** Things to do **
• A. Retype the passage on Oakland Cemetery, starting with "Oakland Cemetery is" and going on through "incorporated in 1884.".
• B. Answer these questions from the passage on Oakland Cemetery:
(i) In what year was Oakland Cemetery founded?
(ii) In what year did the Old Burial Ground open?
(iii) In what year was Oakland Cemetery incorporated?
• C. Carry on writing the passage on Oakland Cemetery from the point where it stops.

** Document **
::::
Oakland Cemetery is a public, not-for-profit cemetery located in the village Sag Harbor, New York. It was founded in 1840 and  currently sits on 26 acres bounded by Jermain Ave to the north, Suffolk St to the east, and Joels Ln to the west. It is the permanent resting place of over 4,000 people, including more 18th and 19th century sea captains than in any other Long Island cemetery. It was incorporated in 1884.

History 
Prior to the opening of Oakland Cemetery in 1840, Sag Harbor's most notable cemetery was the Old Burial Ground, opened in 1767 on the corner of Union and Madison Streets next to the First Presbyterian Church. At total of 17 veterans of the American Revolution and one representative to the New York Provincial Congress of 1775 are buried there. Unfortunately, years of neglect left the Old Burial Ground in a state of disrepair.
::::
** Dataset excerpt **
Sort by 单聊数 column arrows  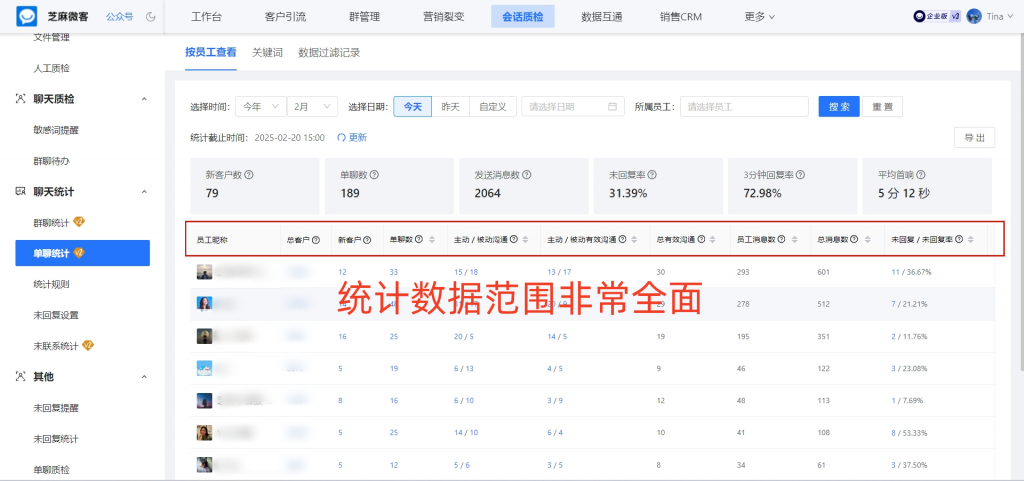click(433, 240)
::::
** Responses to the exercise **
• A.
Oakland Cemetery is a public, not-for-profit cemetery located in the village Sag Harbor, New York. It was founded in 1840 and  currently sits on 26 acres bounded by Jermain Ave to the north, Suffolk St to the east, and Joels Ln to the west. It is the permanent resting place of over 4,000 people, including more 18th and 19th century sea captains than in any other Long Island cemetery. It was incorporated in 1884.

• B.
(i) 1840
(ii) 1767
(iii) 1884

• C.
In 1840 Oakland Cemetery was founded, covering just 4 acres, enclosed with stone posts and chestnut pickets. One-hundred-thirty-nine graves from the Old Burial Ground were moved to Oakland Cemetery, including Ebenezer Sage and Captain David Hand and his five wives.

During the mid-1800s, in the center of the property which is now Oakland Cemetery, sat of a group of buildings known as Oakland Works. John Sherry had them built in 1850 to house his brass foundry. He soon took on a partner, Ephraim N. Byram, a clock maker and astronomer who was later buried in the cemetery. They enlarged the building to make room for Byram’s clock manufactory and named the place the Oakland Brass Foundry and Clock Works. The business was in operation for 12 years.

In 1863 the building was leased to Abraham DeBevoise and B. & F.  Lyon for use as a stocking factory. In 1865 a second building and another bleach house were added to the property. This business closed after three years.

Over the next ten years two other industries occupied the Oakland Works. First, a barrel-head and stave factory owned by George Bush; then, a Morocco leather business owned by Morgan Topping. Both proved unsuccessful.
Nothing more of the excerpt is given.